BilinearInterpolation (ISASI)

Function Usage

Functions are classified into horizontal iteration and vertical iteration. In each horizontal iteration, eight offset values are read from src0Offset in sequence, indicating the offset of src0. Each offset value points to the start address of a data block in src0. If repeatMode is set to false, a value is obtained from src1 and multiplied by each value in eight data blocks in src0. If repeatMode is set to true, eight values are obtained from src1 and multiplied by the values in the eight data blocks in src0 in sequence. The dst result of the current iteration and the previous dst result are accumulated by data block and stored in the destination address, the dst address remains unchanged in the same horizontal iteration. Then, vertical iteration is performed. The dst start address of vertical iteration is the dst start address of the previous vertical iteration plus vROffset. The dst space occupied by this round of vertical iteration is the eight blocks after the dst start address. In each round of vertical iteration, hRepeat horizontal iterations are performed.

Prototype

Bitwise mask mode:

        
             template <typename T>
__aicore__ inline void BilinearInterpolation(const LocalTensor<T> &dstLocal, const LocalTensor<T> &src0Local, const LocalTensor<uint32_t> &src0OffsetLocal, const LocalTensor<T> &src1Local, uint64_t mask, uint8_t hRepeat, bool repeatMode, uint16_t dstBlkStride, uint16_t vROffset, uint8_t vRepeat, const LocalTensor<uint8_t> &sharedTmpBuffer)

Contiguous mask mode:

        
             template <typename T>
__aicore__ inline void BilinearInterpolation(const LocalTensor<T> &dstLocal, const LocalTensor<T> &src0Local, const LocalTensor<uint32_t> &src0OffsetLocal, const LocalTensor<T> &src1Local, uint64_t mask[], uint8_t hRepeat, bool repeatMode, uint16_t dstBlkStride, uint16_t vROffset, uint8_t vRepeat, const LocalTensor<uint8_t> &sharedTmpBuffer)

Parameters

**Table 1** Parameters
Parameter	Input/Output	Description
dstLocal	Output	Destination operand. The type is LocalTensor, and the supported TPosition is VECIN, VECCALC, or VECOUT. The start address of the LocalTensor must be 32-byte aligned. For the Atlas A2 training products / Atlas A2 inference products , the supported data type is half. For the Atlas A3 training products / Atlas A3 inference products , the supported data type is half.
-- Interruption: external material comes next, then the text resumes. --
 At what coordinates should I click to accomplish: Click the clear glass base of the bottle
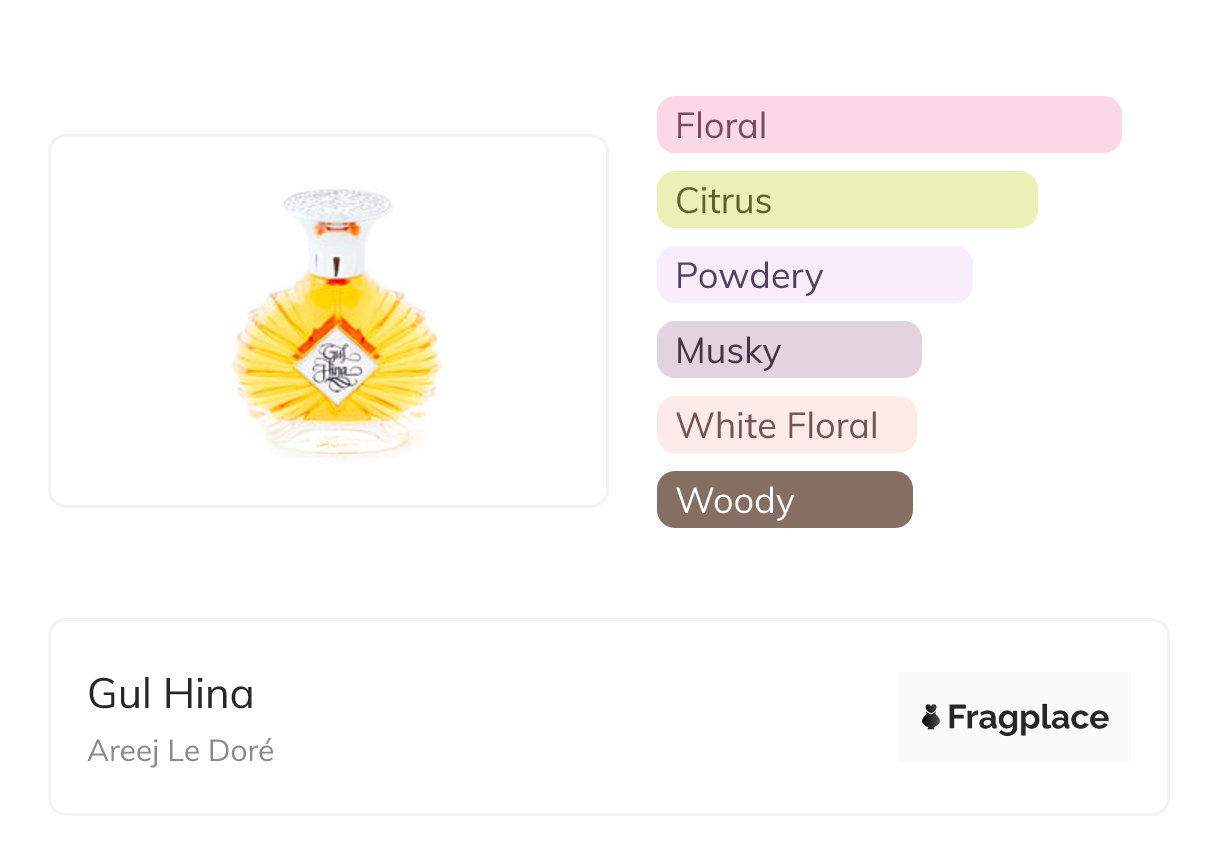336,438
For the Atlas inference product 's AI Core, the supported data type is half.
src0Local and src1Local	Input	Source operand. The type is LocalTensor, and the supported TPosition is VECIN, VECCALC, or VECOUT. The start address of the LocalTensor must be 32-byte aligned. The source operand must have the same data type as the destination operand. For the Atlas A2 training products / Atlas A2 inference products , the supported data type is half. For the Atlas A3 training products / Atlas A3 inference products , the supported data type is half. For the Atlas inference product 's AI Core, the supported data type is half.
src0OffsetLocal	Input	Source operand. The type is LocalTensor, and the supported TPosition is VECIN, VECCALC, or VECOUT. The start address of the LocalTensor must be 32-byte aligned. For the Atlas A2 training products / Atlas A2 inference products , the supported data type is uint32_t. For the Atlas A3 training products / Atlas A3 inference products , the supported data type is uint32_t. For the Atlas inference product 's AI Core, the supported data type is uint32_t.
mask	Input	mask is used to control the elements that participate in computation in each iteration. Bitwise mode: controls which elements are involved in computation bit by bit. A bit value of 1 means the corresponding element participates in computation, while 0 means it does not. The mask value is an array. The array length and the value range of the array elements are related to the operand data type. When the operand is 16-bit, the array length is 2, mask[0] and mask[1] ∈ [0, 2⁶⁴ -1] and cannot be 0 at the same time. When the operand is 32-bit, the array length is 1 and mask[0] ∈ (0, 2⁶⁴ – 1]. When the operand is 64-bit, the array length is 1 and mask[0] ∈ (0, 2³² – 1]. For example, if mask = [0, 8] and 8 = 0b1000, only the fourth element participates in computation. Contiguous mode: indicates the number of contiguous elements that participate in computation. The value range is related to the operand data type. The maximum number of elements that can be processed in each repeat varies according to the data type. When the operand is 16-bit, mask ∈ [1, 128]. When the operand is 32-bit, mask ∈ [1, 64]. When the operand is 64-bit, mask ∈ [1, 32].
hRepeat	Input	Number of horizontal iterations. The value range is [1, 255].
repeatMode	Input	An immediate of type int, specifying the repeat mode. The value range is [0, 1]. 0: Each value in the eight data blocks read by src0 in each iteration is multiplied by a single value in src1. 1: Each data block of src0 is multiplied by a single element of src1 every iteration. A total of eight blocks and eight elements are consumed.
dstBlkStride	Input	Address stride of the destination operand between different data blocks in a single repeat, in the unit of 32 bytes.
vROffset	Input	Address offset of the destination operand between vertical repeats, in the unit of elements. The value range is [128, 65535].
vRepeat	Input	Number of vertical iterations. The value range is [1, 255].
sharedTmpBuffer	Input	Temporary space. For the Atlas A2 training products / Atlas A2 inference products , allocate at least src0Local.GetSize() * 32 + src1Local.GetSize() * 32 bytes. For the Atlas A3 training products / Atlas A3 inference products , allocate at least src0Local.GetSize() * 32 + src1Local.GetSize() * 32 bytes. For the Atlas inference product 's AI Core, allocate at least src0OffsetLocal.GetSize() * sizeof(uint32_t) bytes.

Returns

None

Availability

Atlas A2 training products / Atlas A2 inference products

Atlas A3 training products / Atlas A3 inference products

Atlas inference product 's AI Core

Constraints

The addresses of src0Local, src1Local, and srcOffsetLocal cannot overlap. In addition, the destination addresses of two vertical repeats cannot overlap.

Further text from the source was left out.